======== The data

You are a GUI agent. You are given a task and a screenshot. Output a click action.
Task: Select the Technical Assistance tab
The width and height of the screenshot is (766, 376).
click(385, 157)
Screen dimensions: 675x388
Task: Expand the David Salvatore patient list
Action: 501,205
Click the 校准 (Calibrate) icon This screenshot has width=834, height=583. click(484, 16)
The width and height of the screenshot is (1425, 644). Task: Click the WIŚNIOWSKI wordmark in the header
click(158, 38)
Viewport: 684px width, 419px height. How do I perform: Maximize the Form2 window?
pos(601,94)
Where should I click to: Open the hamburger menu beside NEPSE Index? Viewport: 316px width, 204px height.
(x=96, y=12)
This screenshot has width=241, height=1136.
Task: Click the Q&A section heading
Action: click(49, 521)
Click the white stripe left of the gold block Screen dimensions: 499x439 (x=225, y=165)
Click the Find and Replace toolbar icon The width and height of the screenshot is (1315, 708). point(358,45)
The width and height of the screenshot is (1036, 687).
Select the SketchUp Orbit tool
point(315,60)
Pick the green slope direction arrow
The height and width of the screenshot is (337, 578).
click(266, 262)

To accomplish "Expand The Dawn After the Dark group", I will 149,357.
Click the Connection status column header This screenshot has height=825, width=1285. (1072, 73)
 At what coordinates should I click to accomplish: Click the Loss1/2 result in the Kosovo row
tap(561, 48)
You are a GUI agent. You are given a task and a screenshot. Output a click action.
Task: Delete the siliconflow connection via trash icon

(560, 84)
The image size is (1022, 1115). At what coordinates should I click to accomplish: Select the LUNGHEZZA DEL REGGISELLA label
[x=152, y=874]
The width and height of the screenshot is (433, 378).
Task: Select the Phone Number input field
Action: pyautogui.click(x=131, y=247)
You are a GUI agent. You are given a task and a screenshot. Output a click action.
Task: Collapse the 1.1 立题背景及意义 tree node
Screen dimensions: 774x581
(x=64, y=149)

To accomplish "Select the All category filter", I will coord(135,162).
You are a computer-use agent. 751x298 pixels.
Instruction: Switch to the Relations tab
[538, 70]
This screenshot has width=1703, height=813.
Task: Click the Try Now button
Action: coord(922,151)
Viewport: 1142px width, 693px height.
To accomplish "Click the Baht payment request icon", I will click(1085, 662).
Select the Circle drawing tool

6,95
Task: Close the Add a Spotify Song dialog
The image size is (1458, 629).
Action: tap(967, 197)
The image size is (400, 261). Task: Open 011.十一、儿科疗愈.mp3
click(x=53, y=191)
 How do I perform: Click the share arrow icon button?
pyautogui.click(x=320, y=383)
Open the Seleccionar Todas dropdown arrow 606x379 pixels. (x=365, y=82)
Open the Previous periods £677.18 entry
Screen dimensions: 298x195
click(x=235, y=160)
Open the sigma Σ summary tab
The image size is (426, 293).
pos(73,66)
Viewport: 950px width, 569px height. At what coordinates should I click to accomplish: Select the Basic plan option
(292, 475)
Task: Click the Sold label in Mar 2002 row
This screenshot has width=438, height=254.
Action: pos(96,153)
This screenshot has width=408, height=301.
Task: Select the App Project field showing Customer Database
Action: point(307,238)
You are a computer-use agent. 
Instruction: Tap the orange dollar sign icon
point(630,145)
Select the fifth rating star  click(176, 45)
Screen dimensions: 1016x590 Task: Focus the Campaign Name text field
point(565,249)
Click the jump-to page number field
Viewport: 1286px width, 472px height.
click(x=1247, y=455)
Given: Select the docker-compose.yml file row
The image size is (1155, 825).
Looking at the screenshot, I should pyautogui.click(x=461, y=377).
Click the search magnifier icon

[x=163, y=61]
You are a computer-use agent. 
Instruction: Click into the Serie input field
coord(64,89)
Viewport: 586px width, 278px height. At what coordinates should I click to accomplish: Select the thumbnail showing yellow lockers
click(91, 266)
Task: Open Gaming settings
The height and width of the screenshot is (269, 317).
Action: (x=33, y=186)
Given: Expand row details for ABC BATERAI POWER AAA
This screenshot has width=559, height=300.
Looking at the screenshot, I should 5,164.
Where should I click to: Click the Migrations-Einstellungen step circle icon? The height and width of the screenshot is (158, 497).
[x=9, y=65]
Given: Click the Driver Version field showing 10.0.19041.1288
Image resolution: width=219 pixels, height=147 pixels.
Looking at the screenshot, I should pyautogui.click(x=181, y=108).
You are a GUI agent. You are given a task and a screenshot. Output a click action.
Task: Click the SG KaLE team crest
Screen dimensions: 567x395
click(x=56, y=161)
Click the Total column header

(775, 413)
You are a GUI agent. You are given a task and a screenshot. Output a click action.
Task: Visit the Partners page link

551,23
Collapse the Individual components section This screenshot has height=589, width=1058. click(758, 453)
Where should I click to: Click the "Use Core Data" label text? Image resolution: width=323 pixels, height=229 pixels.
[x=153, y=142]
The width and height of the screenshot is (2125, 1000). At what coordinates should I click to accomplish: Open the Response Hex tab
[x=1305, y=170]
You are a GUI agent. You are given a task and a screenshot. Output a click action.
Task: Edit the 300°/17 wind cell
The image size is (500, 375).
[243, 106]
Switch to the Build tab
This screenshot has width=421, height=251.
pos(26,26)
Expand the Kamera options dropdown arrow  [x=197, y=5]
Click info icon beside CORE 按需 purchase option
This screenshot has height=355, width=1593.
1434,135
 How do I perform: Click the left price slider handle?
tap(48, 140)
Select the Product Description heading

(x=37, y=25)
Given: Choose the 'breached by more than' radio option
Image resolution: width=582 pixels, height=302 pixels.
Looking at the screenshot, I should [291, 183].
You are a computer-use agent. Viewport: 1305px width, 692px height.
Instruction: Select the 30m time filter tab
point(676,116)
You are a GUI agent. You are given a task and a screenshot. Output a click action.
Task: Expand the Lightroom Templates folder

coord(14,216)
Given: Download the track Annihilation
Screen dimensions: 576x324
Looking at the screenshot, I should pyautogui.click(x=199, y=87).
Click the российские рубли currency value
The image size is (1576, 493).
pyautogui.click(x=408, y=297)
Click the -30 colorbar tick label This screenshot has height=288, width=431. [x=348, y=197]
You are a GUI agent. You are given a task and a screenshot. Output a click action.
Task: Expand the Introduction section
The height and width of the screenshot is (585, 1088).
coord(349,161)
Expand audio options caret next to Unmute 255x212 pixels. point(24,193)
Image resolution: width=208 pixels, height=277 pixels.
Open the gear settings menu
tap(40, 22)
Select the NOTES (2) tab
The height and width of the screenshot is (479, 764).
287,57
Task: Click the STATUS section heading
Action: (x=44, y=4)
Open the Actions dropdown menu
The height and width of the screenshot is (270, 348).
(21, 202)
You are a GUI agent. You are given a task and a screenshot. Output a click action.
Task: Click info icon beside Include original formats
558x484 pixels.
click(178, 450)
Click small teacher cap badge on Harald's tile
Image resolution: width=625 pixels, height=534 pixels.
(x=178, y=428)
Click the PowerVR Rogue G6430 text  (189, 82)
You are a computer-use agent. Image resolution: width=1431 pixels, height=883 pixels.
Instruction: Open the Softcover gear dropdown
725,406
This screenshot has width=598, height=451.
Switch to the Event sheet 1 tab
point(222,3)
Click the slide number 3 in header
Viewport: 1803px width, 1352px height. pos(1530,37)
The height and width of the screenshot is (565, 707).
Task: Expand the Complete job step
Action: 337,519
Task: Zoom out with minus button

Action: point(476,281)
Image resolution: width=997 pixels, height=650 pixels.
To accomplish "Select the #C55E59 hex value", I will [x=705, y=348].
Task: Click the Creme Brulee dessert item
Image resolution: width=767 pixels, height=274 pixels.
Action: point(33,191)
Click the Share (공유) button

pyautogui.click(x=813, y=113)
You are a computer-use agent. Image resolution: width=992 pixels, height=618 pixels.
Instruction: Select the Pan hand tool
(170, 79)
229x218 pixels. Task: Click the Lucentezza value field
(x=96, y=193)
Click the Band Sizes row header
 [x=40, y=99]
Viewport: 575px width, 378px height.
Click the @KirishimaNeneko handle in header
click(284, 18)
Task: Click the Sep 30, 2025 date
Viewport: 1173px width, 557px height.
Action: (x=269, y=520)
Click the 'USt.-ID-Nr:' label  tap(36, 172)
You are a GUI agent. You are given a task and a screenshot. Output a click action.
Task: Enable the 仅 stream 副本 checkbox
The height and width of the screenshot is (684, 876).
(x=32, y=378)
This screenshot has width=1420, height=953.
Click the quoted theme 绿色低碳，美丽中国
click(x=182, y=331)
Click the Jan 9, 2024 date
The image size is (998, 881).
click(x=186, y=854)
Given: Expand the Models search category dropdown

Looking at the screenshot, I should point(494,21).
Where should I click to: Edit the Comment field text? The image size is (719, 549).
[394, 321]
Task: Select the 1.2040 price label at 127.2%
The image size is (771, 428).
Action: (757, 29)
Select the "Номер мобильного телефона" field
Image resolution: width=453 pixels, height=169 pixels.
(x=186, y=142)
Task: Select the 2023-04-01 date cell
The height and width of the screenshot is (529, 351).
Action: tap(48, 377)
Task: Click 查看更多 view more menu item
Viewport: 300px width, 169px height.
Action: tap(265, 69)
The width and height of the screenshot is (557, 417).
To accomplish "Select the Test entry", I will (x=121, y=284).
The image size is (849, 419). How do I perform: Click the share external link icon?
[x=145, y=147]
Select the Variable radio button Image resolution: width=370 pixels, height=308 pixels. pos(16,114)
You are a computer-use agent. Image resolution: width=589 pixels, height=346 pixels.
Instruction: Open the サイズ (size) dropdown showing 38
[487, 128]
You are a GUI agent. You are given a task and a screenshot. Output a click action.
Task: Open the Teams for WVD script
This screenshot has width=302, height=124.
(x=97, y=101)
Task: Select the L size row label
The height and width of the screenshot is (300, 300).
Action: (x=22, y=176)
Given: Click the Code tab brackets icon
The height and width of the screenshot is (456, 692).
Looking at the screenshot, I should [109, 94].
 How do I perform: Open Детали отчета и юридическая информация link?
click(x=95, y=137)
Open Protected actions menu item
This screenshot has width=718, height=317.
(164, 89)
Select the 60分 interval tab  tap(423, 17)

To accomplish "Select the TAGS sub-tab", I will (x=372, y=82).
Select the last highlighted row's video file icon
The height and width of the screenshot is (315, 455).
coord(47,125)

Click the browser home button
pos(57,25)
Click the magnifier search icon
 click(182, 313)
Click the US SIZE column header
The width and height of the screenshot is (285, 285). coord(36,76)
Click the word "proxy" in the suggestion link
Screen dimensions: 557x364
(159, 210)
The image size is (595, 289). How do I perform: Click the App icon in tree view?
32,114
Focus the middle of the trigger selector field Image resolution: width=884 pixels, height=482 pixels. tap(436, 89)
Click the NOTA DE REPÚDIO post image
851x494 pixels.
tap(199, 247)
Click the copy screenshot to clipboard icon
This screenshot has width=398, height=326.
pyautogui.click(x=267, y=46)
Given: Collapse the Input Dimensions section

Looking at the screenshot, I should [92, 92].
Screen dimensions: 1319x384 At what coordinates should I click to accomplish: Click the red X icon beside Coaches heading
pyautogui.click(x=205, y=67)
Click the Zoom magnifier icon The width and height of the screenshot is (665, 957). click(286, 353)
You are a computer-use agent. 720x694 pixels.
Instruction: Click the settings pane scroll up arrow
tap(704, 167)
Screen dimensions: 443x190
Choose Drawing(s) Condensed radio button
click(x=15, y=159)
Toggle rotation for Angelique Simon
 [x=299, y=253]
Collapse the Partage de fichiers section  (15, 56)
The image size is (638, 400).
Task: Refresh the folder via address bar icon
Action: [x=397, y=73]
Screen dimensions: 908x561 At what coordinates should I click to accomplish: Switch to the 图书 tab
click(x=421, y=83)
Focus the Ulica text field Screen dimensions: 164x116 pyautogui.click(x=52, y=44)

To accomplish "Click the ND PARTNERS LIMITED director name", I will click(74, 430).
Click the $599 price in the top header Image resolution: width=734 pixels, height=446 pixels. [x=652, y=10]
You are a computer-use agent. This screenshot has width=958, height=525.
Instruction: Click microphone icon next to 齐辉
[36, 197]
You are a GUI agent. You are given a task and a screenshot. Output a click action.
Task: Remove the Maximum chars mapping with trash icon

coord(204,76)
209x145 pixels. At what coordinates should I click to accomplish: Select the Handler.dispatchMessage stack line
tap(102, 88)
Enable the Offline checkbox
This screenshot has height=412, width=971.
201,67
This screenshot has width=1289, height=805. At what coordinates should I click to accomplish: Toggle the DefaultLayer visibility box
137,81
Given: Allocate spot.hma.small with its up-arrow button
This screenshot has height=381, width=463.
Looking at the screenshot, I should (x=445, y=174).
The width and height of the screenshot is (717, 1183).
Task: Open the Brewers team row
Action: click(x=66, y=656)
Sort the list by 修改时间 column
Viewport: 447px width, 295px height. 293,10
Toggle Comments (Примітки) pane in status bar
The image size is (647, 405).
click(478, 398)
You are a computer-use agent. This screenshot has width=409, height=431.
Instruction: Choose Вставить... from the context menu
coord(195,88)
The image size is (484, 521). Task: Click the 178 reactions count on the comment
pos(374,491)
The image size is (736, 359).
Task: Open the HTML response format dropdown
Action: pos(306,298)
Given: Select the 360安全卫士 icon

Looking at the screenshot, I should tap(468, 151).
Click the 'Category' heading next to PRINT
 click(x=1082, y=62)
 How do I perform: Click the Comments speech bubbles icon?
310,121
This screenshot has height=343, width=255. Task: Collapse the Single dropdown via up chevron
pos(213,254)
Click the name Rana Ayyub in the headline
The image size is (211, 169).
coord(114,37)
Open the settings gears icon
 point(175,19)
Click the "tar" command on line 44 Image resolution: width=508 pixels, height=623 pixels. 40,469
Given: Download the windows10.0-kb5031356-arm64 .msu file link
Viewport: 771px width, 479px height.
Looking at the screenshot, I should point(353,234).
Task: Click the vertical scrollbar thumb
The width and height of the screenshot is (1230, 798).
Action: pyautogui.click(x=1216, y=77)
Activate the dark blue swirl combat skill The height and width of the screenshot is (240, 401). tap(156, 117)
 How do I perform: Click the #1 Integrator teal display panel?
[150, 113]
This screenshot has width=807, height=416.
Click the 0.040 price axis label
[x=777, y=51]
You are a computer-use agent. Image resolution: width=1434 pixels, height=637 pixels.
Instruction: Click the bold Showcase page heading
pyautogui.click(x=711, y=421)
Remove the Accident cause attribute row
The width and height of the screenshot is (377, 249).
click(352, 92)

================

# Exercise description
Could you copy every line from the records that has "more" in it?

# Output for this exercise
Given: Choose the 'breached by more than' radio option
Task: Click 查看更多 view more menu item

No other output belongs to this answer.